Les réserves devraient être appelées à jouer un rôle accru dans les deux armées. Elles totalisent 10.000 personnels pour une armée de 82.000 militaires d’active en Grande-Bretagne, contre 16.000 pour 100.000 hommes en France. Or, constate le général Racht-Madoux, les réservistes sont surtout des fonctionnaires, car les contreparties accordées aux entreprises ne suffisent pas à compenser leurs pertes occasionnées par les absences temporaires de leurs personnels partis en périodes. Beaucoup de réservistes du secteur privé ne peuvent donc en effectuer que pendant leurs vacances. Il faudrait une adaptation législative et un budget suffisant, alors qu’aujourd’hui il est inférieur à 50 M€ par an. De plus, les crédits des réserves sont rognés après chaque crise. Enfin, souligne le chef d’état-major de l’armée de Terre, « sans garantie de crédits, on ne peut faire de grands projets ».

Loïc Salmon

(1) Un groupement médico-chirurgical est opérationnel à la frontière jordano-syrienne depuis le 14 août.

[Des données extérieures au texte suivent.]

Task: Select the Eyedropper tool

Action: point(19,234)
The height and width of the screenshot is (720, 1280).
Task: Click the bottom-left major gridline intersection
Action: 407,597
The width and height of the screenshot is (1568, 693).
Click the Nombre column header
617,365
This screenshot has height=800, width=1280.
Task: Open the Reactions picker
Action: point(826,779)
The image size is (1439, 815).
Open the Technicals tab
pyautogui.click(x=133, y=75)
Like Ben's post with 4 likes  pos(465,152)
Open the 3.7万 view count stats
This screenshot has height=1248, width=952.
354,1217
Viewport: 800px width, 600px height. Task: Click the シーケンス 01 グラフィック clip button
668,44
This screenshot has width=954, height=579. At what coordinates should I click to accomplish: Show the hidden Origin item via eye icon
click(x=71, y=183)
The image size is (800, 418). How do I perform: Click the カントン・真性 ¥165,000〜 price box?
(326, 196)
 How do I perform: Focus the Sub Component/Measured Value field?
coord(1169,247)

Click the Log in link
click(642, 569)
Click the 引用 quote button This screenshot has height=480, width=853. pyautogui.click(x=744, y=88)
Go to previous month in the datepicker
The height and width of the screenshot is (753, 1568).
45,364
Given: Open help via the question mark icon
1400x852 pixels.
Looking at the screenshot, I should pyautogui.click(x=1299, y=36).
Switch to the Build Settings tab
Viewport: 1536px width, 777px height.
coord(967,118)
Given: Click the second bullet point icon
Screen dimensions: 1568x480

Le général d’armée Bertrand Ract-Madoux est chef d’état-major de l’armée de Terre depuis le  1er septembre 2011. A sa sortie de l’Ecole spéciale militaire de Saint-Cyr en 1972, il choisit l’arme blindée et cavalerie. Breveté d’études militaires supérieures, il est auditeur du Centre des hautes études militaires et de l’Institut des hautes études de défense nationale. Il a notamment commandé le 1er Régiment de spahis (1995), le Bataillon N°2 de l’IFOR en ex-Yougoslavie (février-juin 1996) et la 2ème Brigade blindée (2002). Au cours de cette dernière affectation, il a assuré le commandement tactique  des forces françaises en Côte d’Ivoire (octobre 2003-février 2004) dans le cadre de l’opération Licorne. Enfin, il a été le « numéro deux » de la Direction générale de la sécurité extérieure (DGSE) pendant quatre ans (2007-2011). Titulaire de la croix de la Valeur militaire avec deux citations, le général Ract-Madoux est commandeur de la Légion d’Honneur et de l’Ordre national du Mérite. Bernard Fanucchi (à droite) est président de l’Association des journalistes de défense.